(Material shown begins)

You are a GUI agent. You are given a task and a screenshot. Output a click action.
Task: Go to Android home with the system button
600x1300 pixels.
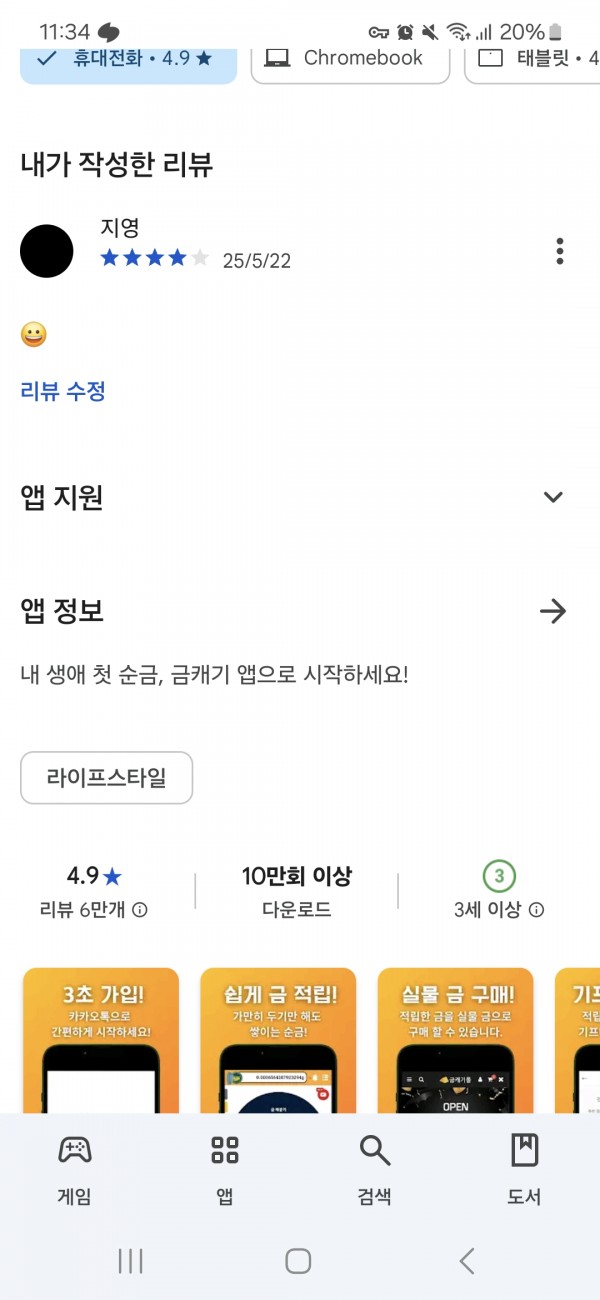pos(298,1261)
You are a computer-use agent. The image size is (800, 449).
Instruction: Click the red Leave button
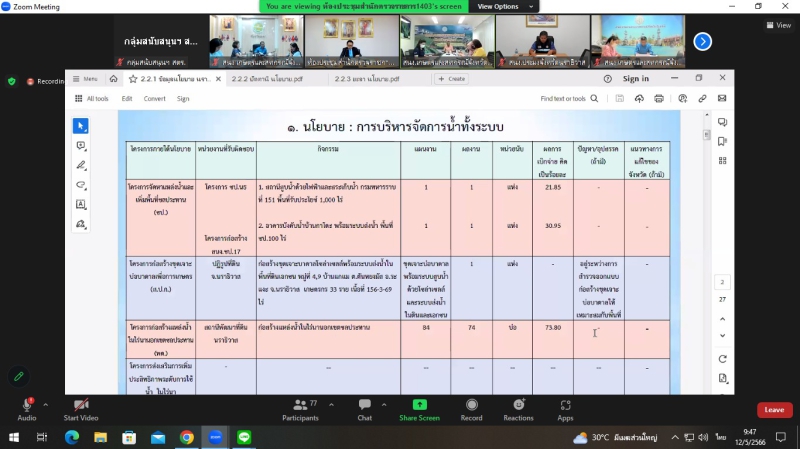pyautogui.click(x=773, y=410)
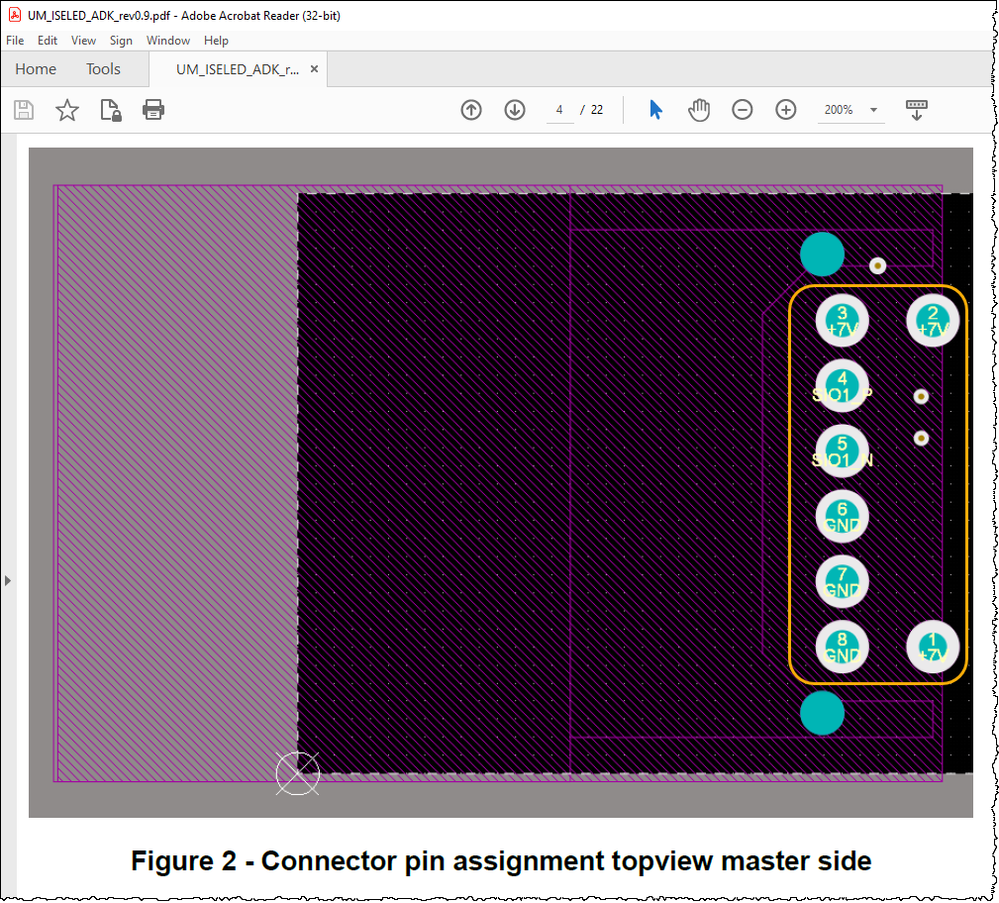Expand the left navigation pane arrow

pyautogui.click(x=7, y=578)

(Material shown ends)

> [Problem description]: The pictures alone are to be left out when the data above is copied; all else must match exactly.

> [Answer for the task]:
You are a GUI agent. You are given a task and a screenshot. Output a click action.
Task: Go to Android home with the system button
600x1300 pixels.
pos(298,1261)
You are a computer-use agent. The image size is (800, 449).
Instruction: Click the red Leave button
pyautogui.click(x=773, y=410)
Expand the left navigation pane arrow

pyautogui.click(x=7, y=578)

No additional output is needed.